■ **Task details**
Leave out the pictures and repeat exactly the lines from the one containing "Click the molecule" through the end of the records.

(Saved data entries)
┄┄┄┄┄┄
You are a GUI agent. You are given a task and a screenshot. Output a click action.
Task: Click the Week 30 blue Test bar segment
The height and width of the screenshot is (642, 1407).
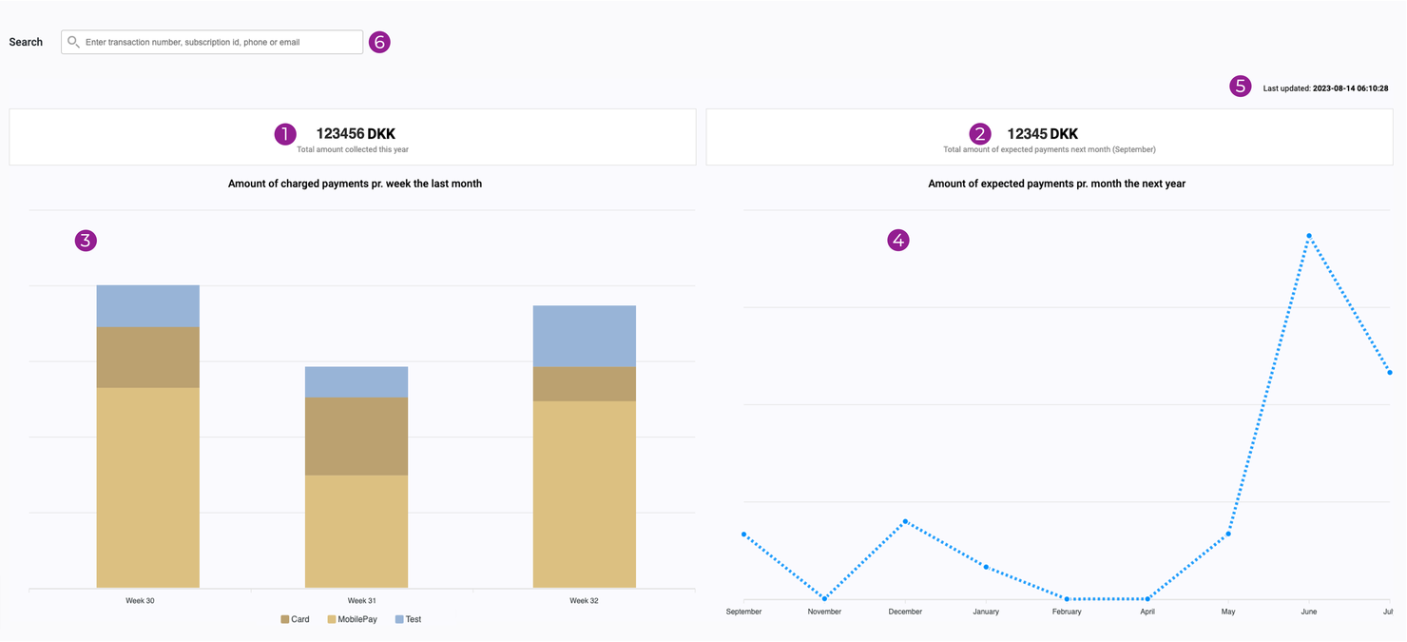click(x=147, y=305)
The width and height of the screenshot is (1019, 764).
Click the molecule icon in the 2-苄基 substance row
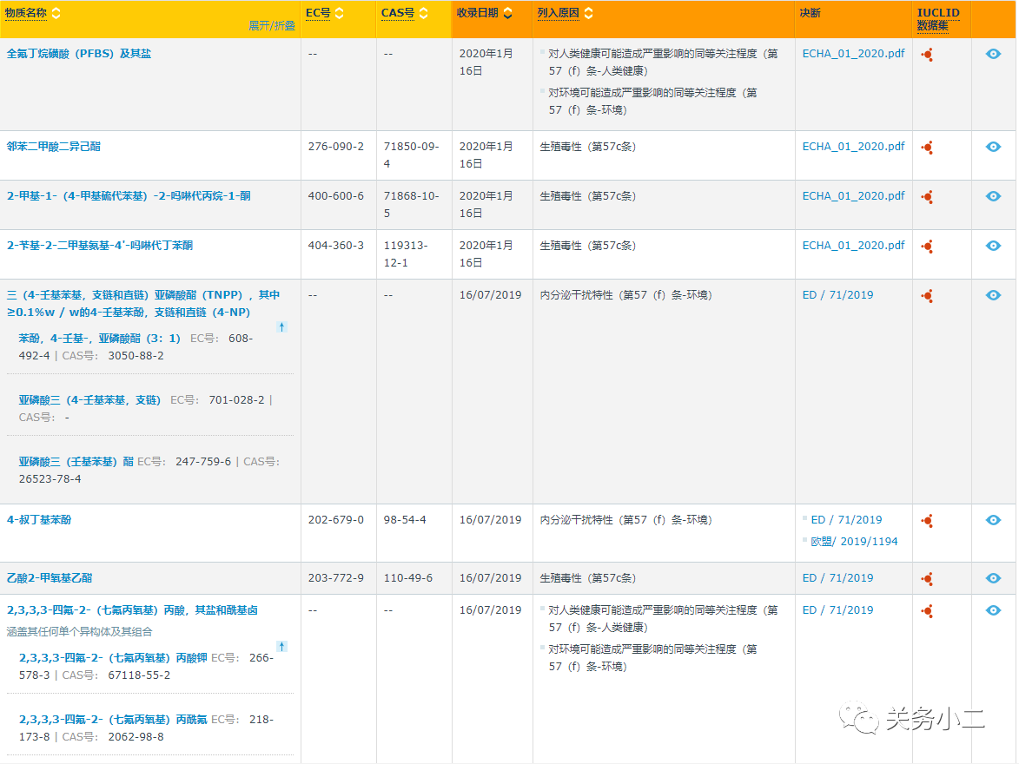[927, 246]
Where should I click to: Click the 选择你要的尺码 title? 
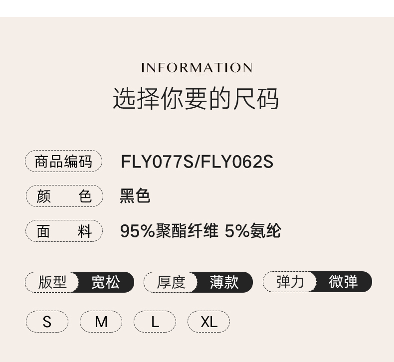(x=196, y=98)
┄┄┄┄┄┄
■ **Exercise result**
Click the molecule icon in the 2-苄基 substance row
[927, 246]
Where should I click to: Click the 选择你要的尺码 title? 
(x=196, y=98)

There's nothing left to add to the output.